• _Instructions for the task_: Look for the line containing "Instruction: Click the" and the line containing "This screenshot has width=1200, height=628." in the entries below. Copy those two and all lines between them exactly, leaving out pictures.

[Items listed in a dataset]
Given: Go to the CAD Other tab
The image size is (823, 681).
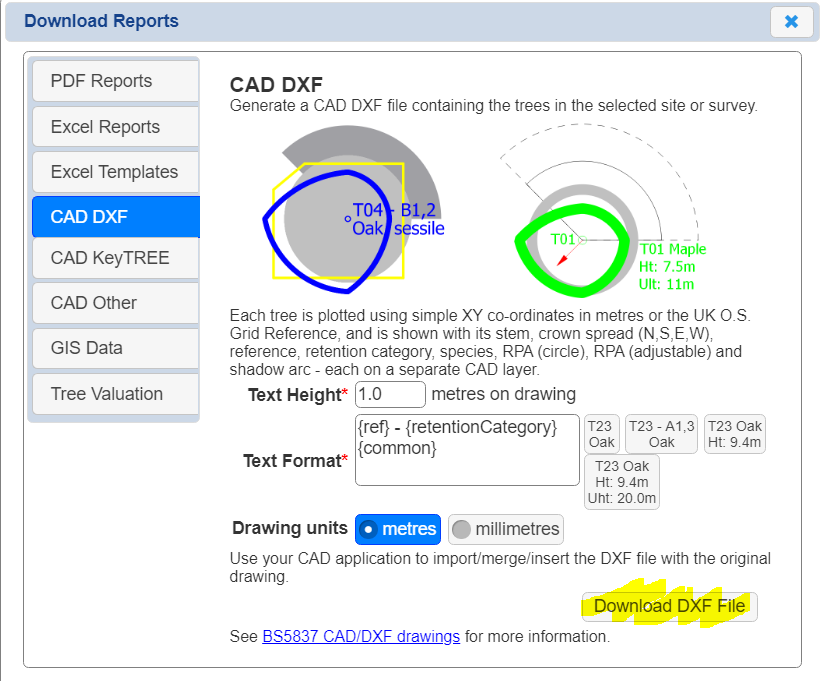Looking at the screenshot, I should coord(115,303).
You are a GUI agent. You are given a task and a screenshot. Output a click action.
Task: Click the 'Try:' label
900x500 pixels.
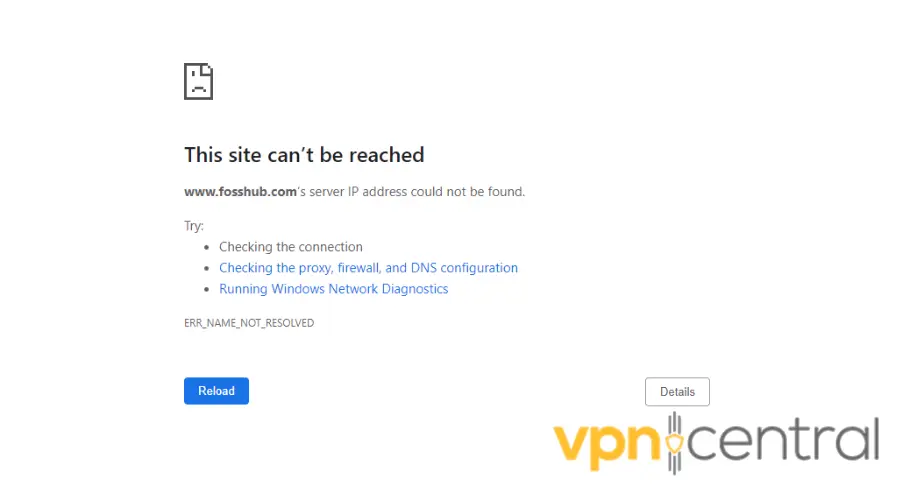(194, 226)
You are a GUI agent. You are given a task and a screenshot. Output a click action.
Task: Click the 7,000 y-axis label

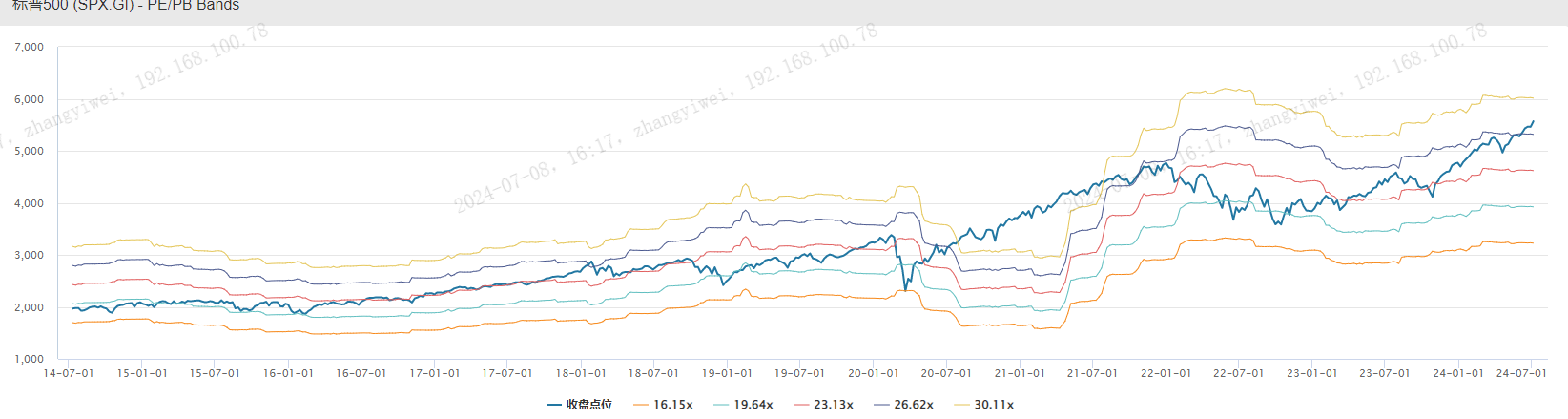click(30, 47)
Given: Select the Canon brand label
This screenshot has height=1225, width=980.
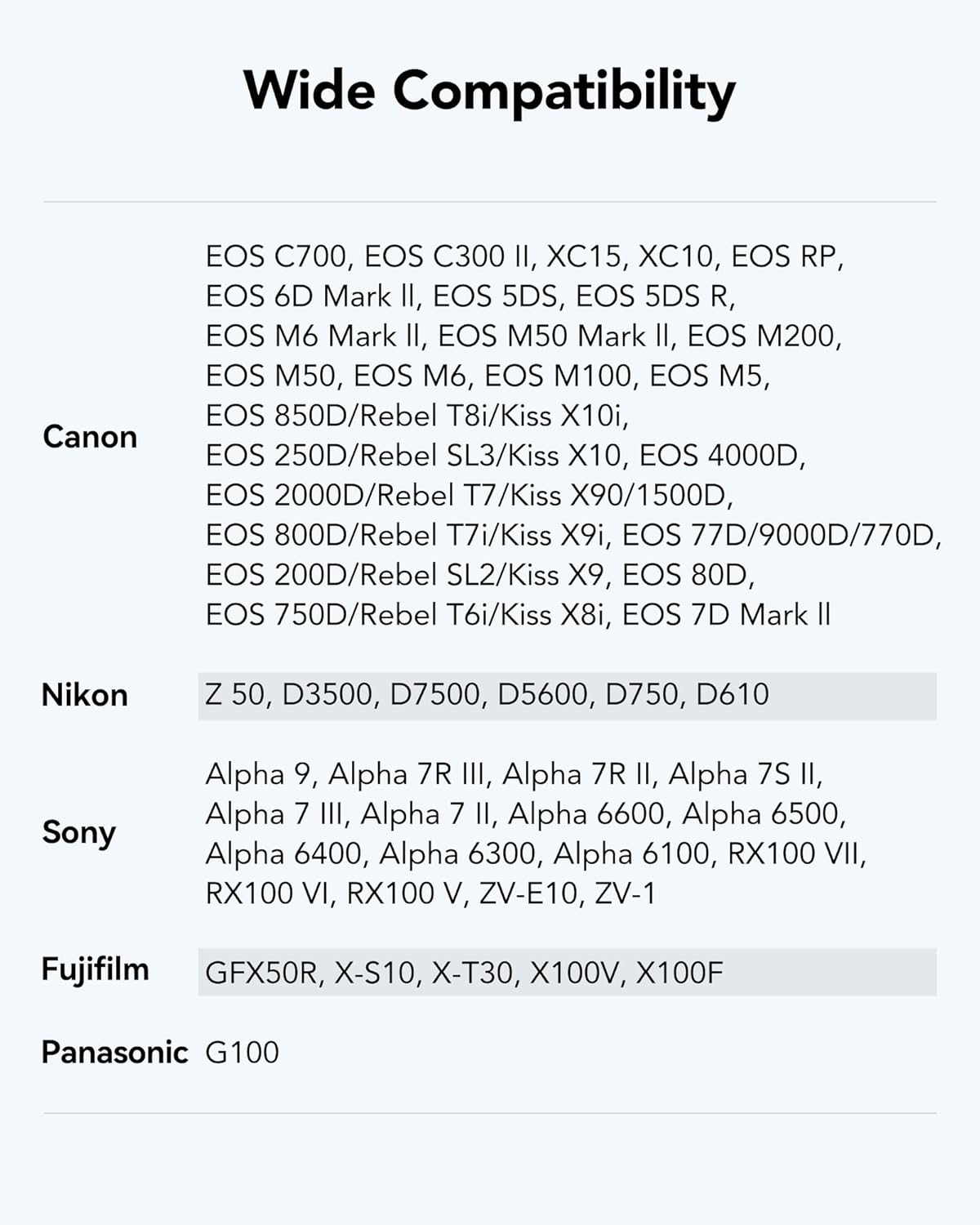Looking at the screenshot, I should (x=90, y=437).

--

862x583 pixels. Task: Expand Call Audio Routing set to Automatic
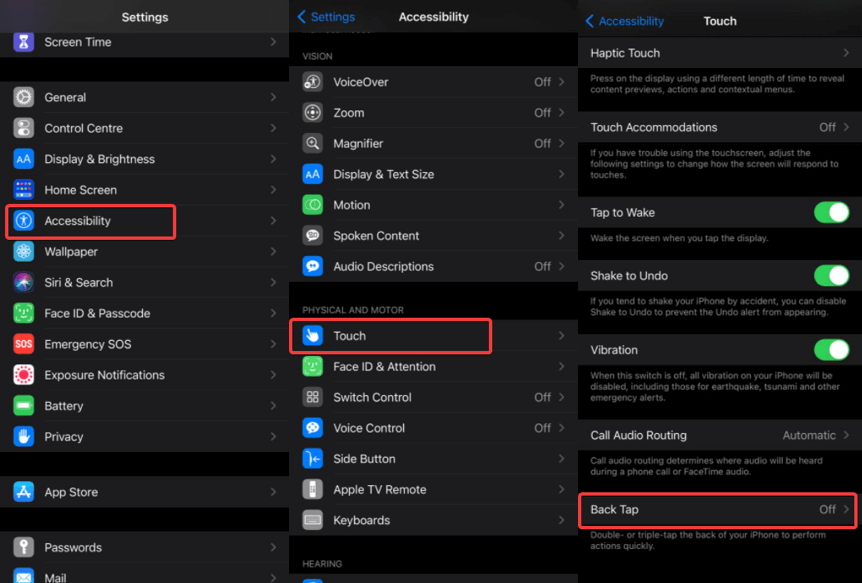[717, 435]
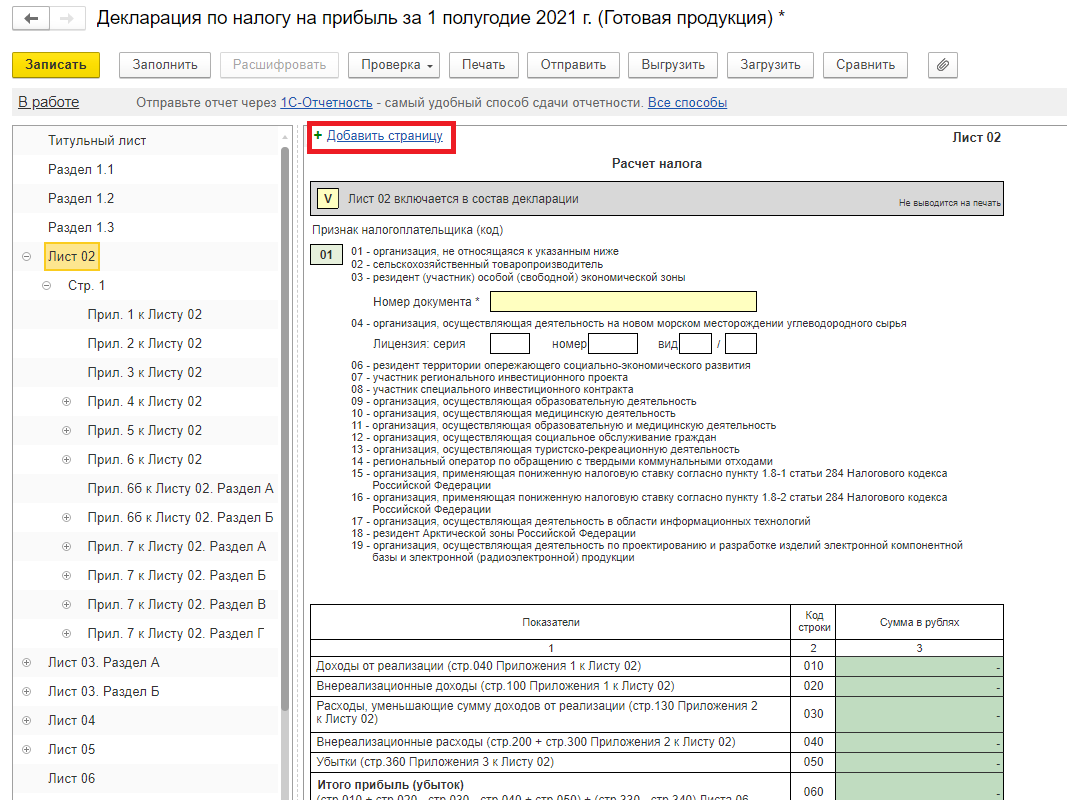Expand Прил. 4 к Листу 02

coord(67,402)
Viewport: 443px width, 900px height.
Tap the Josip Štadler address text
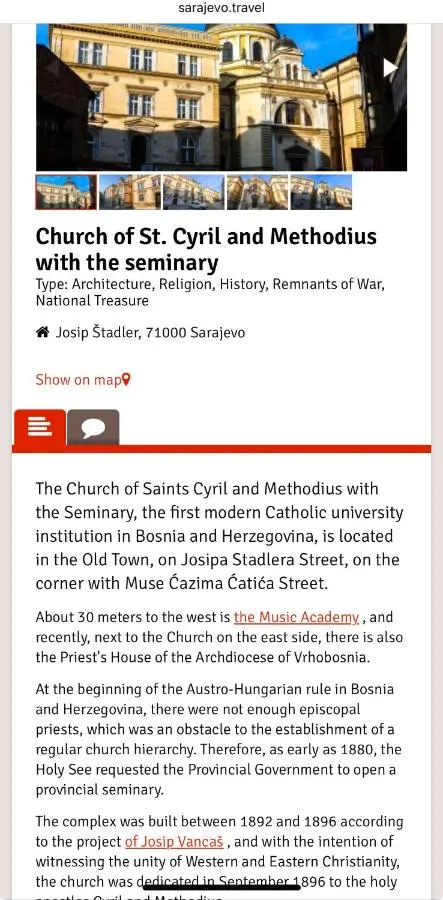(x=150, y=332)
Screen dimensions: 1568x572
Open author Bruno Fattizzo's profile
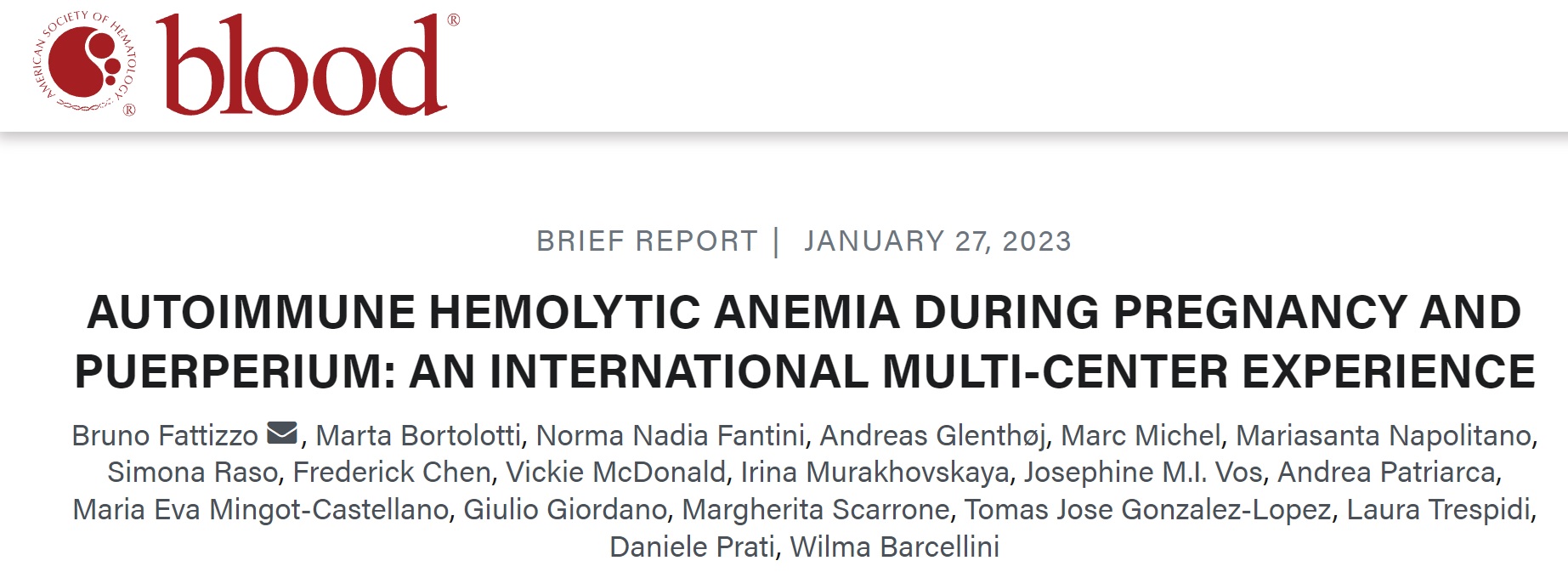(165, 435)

...

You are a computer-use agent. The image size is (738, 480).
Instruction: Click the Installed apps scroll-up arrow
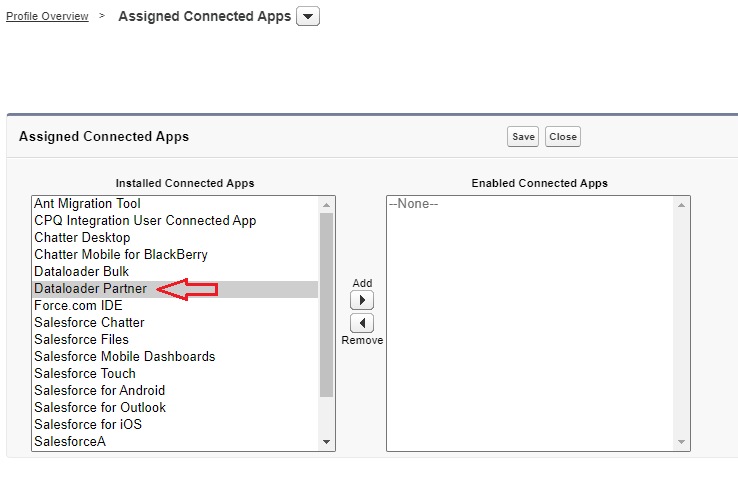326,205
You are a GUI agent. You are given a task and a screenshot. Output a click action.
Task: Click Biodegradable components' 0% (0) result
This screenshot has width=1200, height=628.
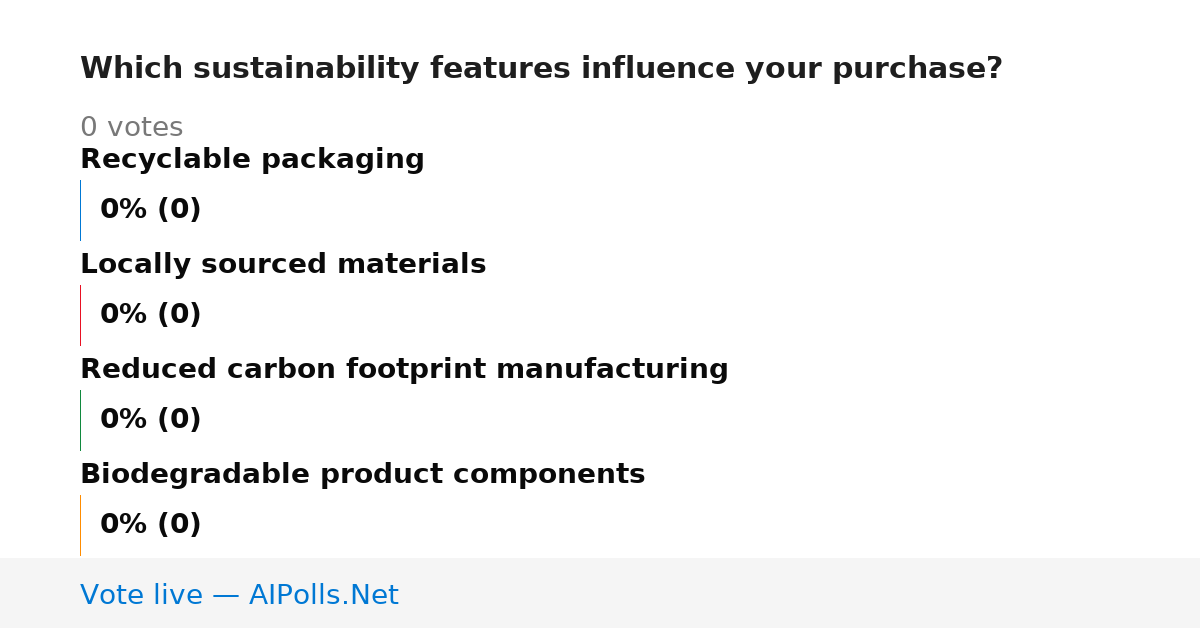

• _Answer space_:
Instruction: Click the Installed apps scroll-up arrow
326,205
You are a GUI agent. You are given a task and a screenshot. Output a click action.
Task: Click Biodegradable components' 0% (0) result
This screenshot has width=1200, height=628.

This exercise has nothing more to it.